The resultant flux Bt is responsible for the terminal voltage V and has an angle d with respect to Emax.
The torque provided by the diesel engine prevents the rotor from lining up with Bt – it can be pictured in mechanical terms as a twist in a shaft under torque.
Figure 6 provides scenarios under unity, lagging and leading power factors. As will be seen, leading power factors pose a problem.
The equivalent circuit, shown on a per-phase basis, indicates resistance and inductance of the stator. The inductance is the virtual inductance of armature reaction and the leakage inductance of the stator winding.
In Figure 6 the generator diagram for a leading current is shown, and instead of there being a flux component to reduce the rotor field, it is now being added to.
Under lagging current, the voltage regulator adds more field current to the rotor in order to maintain voltage. Under leading current, the voltage regulator has to reduce excitation, reducing field current, and is much more likely to run out of range. As flux weakens, pole slipping can occur.
In applications where passive line filters are employed, for example, fifth harmonic traps, reduced starting voltages may be necessary because of a large leading power factor. Otherwise, the filters may require isolation during generator start-up.
Summing up the basics: engine speed control provides real power control (kilowatts) as was seen in the droop characteristic explanation.
The role of voltage control, in effect, is to control reactive current. The circulation of reactive current between the two generators should be avoided, and the automatic voltage regulator adjusts excitation for this purpose.
In Figure 7 a simple scheme is shown for achieving control of reactive current. The current transformer, as indicated by the accompanying vector diagram, develops a voltage across its burden which, for a unity power factor load, is in quadrature with the line voltage.

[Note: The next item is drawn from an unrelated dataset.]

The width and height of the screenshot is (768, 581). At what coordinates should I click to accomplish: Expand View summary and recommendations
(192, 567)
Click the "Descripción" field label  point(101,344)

As can be seen from the dotted lines, the burden voltage vector swings in an anti-clockwise direction for leading power factor and in the opposite direction for lagging power factors. This determines field excitation change in order to provide the kVAr required by the load without reactive current circulation between the generators.
Unsurprisingly, the business of controlling generators is benefiting from microprocessor ‘smarts’. In multi-generator plants, this is inevitably the case.

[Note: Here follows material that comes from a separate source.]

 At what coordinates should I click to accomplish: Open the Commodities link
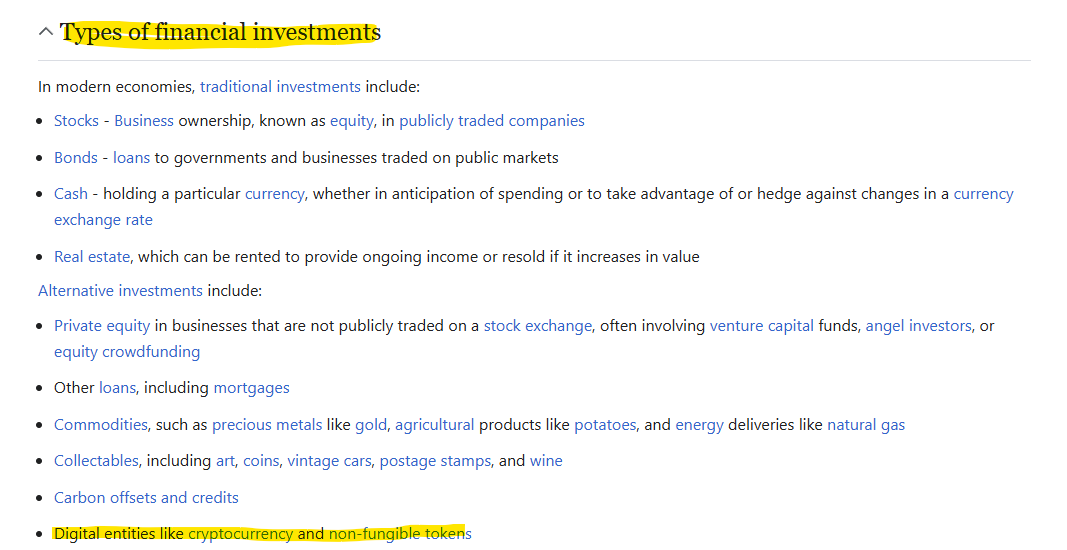tap(101, 424)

However, the basic control is the load sharing module (LSM) which, for example, can be employed in demand peak shaving.
Figure 8 shows an arrangement for a single generator with connection to the grid. The LSM operates on both the AVR and engine speed control, taking care of kilowatt and kVAr control. A programmable logic controller (PLC) facilitates intelligent control.
In addition to specialised instrumentation, the use of smart panel meters for small installations can provide the necessary controls as in Figure 9. This shows a power meter-PLC combination using ECOSYS, an open system suitable for a broad range of control applications.
So far, the diesel engine has been left out of the picture. Apart from regular maintenance, inspection of the starter system and battery health, exercise under load is important. This applies very much to ‘standby only’ engines.
Running the engine generator off line at regular intervals – using a resistive load bank or combination lagging power factor load bank – guards against wet stacking, or unburnt fuel in cylinders.
It is hard to predict how important the role of standby generators will be for industry and commerce. The current uncertainty in security of supply is real, although subject to exaggeration in the popular press. For many businesses it can result in severe losses.
Although generator technology and installation are specialty areas, now is the time to take a professional interest in the technical side.